When you respond, write out each entry exactly as it stands.

::: DATA RECORDS :::

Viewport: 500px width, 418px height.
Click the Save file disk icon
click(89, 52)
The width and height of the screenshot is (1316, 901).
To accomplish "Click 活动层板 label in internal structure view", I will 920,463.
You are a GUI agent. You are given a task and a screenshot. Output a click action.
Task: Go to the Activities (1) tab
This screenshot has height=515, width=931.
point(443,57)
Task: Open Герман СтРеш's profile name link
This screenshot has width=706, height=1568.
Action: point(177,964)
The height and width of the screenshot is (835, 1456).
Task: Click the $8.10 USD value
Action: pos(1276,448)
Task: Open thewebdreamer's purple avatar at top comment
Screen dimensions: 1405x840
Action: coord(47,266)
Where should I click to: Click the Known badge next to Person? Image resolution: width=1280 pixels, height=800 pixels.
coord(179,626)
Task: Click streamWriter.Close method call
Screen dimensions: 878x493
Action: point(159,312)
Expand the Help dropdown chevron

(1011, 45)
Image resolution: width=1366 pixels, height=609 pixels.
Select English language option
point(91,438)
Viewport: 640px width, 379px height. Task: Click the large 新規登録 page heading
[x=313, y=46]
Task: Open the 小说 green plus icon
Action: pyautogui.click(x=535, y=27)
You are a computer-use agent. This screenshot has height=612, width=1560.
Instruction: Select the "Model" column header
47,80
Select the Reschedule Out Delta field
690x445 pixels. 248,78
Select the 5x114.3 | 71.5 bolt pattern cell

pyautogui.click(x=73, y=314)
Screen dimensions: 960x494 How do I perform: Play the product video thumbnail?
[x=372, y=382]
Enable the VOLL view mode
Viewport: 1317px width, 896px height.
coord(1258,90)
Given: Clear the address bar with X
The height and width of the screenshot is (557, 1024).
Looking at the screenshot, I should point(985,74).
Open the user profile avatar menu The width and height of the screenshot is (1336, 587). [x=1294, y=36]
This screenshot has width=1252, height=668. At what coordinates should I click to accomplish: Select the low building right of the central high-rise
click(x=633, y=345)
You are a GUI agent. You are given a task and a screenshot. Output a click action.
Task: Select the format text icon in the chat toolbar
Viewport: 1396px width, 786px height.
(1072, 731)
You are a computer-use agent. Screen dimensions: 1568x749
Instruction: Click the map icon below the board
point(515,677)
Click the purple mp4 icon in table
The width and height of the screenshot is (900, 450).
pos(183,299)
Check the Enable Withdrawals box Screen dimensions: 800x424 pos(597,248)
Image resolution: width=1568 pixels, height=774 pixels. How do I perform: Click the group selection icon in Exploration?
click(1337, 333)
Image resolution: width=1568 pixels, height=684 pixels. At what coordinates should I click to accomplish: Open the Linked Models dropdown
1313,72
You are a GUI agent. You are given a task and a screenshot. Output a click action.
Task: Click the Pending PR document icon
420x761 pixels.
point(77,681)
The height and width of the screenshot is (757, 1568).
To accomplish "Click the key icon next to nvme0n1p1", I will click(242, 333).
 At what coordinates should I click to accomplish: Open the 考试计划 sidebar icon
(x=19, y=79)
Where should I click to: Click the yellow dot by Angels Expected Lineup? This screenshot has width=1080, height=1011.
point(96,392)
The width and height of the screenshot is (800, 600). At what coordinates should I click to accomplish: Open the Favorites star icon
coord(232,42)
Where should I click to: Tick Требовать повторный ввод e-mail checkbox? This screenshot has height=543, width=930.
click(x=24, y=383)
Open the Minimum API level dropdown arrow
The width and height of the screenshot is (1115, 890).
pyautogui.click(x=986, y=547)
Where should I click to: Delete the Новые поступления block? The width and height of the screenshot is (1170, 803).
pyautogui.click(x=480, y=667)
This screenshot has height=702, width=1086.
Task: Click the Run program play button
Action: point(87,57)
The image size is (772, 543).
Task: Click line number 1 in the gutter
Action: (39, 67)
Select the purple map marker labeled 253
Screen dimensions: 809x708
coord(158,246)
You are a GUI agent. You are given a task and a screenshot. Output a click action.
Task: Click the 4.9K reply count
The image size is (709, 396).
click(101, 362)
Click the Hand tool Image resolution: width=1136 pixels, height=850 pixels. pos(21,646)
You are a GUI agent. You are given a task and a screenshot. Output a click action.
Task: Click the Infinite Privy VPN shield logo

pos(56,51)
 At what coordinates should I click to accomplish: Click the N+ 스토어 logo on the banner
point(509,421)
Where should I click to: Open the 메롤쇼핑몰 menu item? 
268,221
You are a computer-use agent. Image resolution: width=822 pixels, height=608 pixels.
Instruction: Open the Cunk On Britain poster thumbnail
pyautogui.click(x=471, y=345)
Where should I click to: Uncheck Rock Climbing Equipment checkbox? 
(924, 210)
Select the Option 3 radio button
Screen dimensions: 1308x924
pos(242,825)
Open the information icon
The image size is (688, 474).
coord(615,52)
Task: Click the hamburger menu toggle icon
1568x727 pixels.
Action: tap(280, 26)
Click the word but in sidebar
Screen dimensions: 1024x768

:::

_EXERCISE ANSWER_
Viewport: 500px width, 418px height.
Click the Save file disk icon
click(89, 52)
The width and height of the screenshot is (1316, 901).
To accomplish "Click 活动层板 label in internal structure view", I will 920,463.
You are a GUI agent. You are given a task and a screenshot. Output a click action.
Task: Go to the Activities (1) tab
This screenshot has height=515, width=931.
point(443,57)
Task: Open Герман СтРеш's profile name link
This screenshot has width=706, height=1568.
Action: point(177,964)
The height and width of the screenshot is (835, 1456).
Task: Click the $8.10 USD value
Action: pos(1276,448)
Task: Open thewebdreamer's purple avatar at top comment
Screen dimensions: 1405x840
Action: coord(47,266)
Where should I click to: Click the Known badge next to Person? Image resolution: width=1280 pixels, height=800 pixels.
coord(179,626)
Task: Click streamWriter.Close method call
Screen dimensions: 878x493
Action: point(159,312)
Expand the Help dropdown chevron

(1011, 45)
Image resolution: width=1366 pixels, height=609 pixels.
Select English language option
point(91,438)
Viewport: 640px width, 379px height. Task: Click the large 新規登録 page heading
[x=313, y=46]
Task: Open the 小说 green plus icon
Action: pyautogui.click(x=535, y=27)
You are a computer-use agent. This screenshot has height=612, width=1560.
Instruction: Select the "Model" column header
47,80
Select the Reschedule Out Delta field
690x445 pixels. 248,78
Select the 5x114.3 | 71.5 bolt pattern cell

pyautogui.click(x=73, y=314)
Screen dimensions: 960x494 How do I perform: Play the product video thumbnail?
[x=372, y=382]
Enable the VOLL view mode
Viewport: 1317px width, 896px height.
coord(1258,90)
Given: Clear the address bar with X
The height and width of the screenshot is (557, 1024).
Looking at the screenshot, I should point(985,74).
Open the user profile avatar menu The width and height of the screenshot is (1336, 587). [x=1294, y=36]
This screenshot has width=1252, height=668. At what coordinates should I click to accomplish: Select the low building right of the central high-rise
click(x=633, y=345)
You are a GUI agent. You are given a task and a screenshot. Output a click action.
Task: Select the format text icon in the chat toolbar
Viewport: 1396px width, 786px height.
(1072, 731)
You are a computer-use agent. Screen dimensions: 1568x749
Instruction: Click the map icon below the board
point(515,677)
Click the purple mp4 icon in table
The width and height of the screenshot is (900, 450).
pos(183,299)
Check the Enable Withdrawals box Screen dimensions: 800x424 pos(597,248)
Image resolution: width=1568 pixels, height=774 pixels. How do I perform: Click the group selection icon in Exploration?
click(1337, 333)
Image resolution: width=1568 pixels, height=684 pixels. At what coordinates should I click to accomplish: Open the Linked Models dropdown
1313,72
You are a GUI agent. You are given a task and a screenshot. Output a click action.
Task: Click the Pending PR document icon
420x761 pixels.
point(77,681)
The height and width of the screenshot is (757, 1568).
To accomplish "Click the key icon next to nvme0n1p1", I will click(242, 333).
 At what coordinates should I click to accomplish: Open the 考试计划 sidebar icon
(x=19, y=79)
Where should I click to: Click the yellow dot by Angels Expected Lineup? This screenshot has width=1080, height=1011.
point(96,392)
The width and height of the screenshot is (800, 600). At what coordinates should I click to accomplish: Open the Favorites star icon
coord(232,42)
Where should I click to: Tick Требовать повторный ввод e-mail checkbox? This screenshot has height=543, width=930.
click(x=24, y=383)
Open the Minimum API level dropdown arrow
The width and height of the screenshot is (1115, 890).
pyautogui.click(x=986, y=547)
Where should I click to: Delete the Новые поступления block? The width and height of the screenshot is (1170, 803).
pyautogui.click(x=480, y=667)
This screenshot has height=702, width=1086.
Task: Click the Run program play button
Action: point(87,57)
The image size is (772, 543).
Task: Click line number 1 in the gutter
Action: (39, 67)
Select the purple map marker labeled 253
Screen dimensions: 809x708
coord(158,246)
You are a GUI agent. You are given a task and a screenshot. Output a click action.
Task: Click the 4.9K reply count
The image size is (709, 396).
click(101, 362)
Click the Hand tool Image resolution: width=1136 pixels, height=850 pixels. pos(21,646)
You are a GUI agent. You are given a task and a screenshot. Output a click action.
Task: Click the Infinite Privy VPN shield logo

pos(56,51)
 At what coordinates should I click to accomplish: Click the N+ 스토어 logo on the banner
point(509,421)
Where should I click to: Open the 메롤쇼핑몰 menu item? 
268,221
You are a computer-use agent. Image resolution: width=822 pixels, height=608 pixels.
Instruction: Open the Cunk On Britain poster thumbnail
pyautogui.click(x=471, y=345)
Where should I click to: Uncheck Rock Climbing Equipment checkbox? 
(924, 210)
Select the Option 3 radio button
Screen dimensions: 1308x924
pos(242,825)
Open the information icon
The image size is (688, 474).
coord(615,52)
Task: Click the hamburger menu toggle icon
1568x727 pixels.
Action: tap(280, 26)
Click the word but in sidebar
Screen dimensions: 1024x768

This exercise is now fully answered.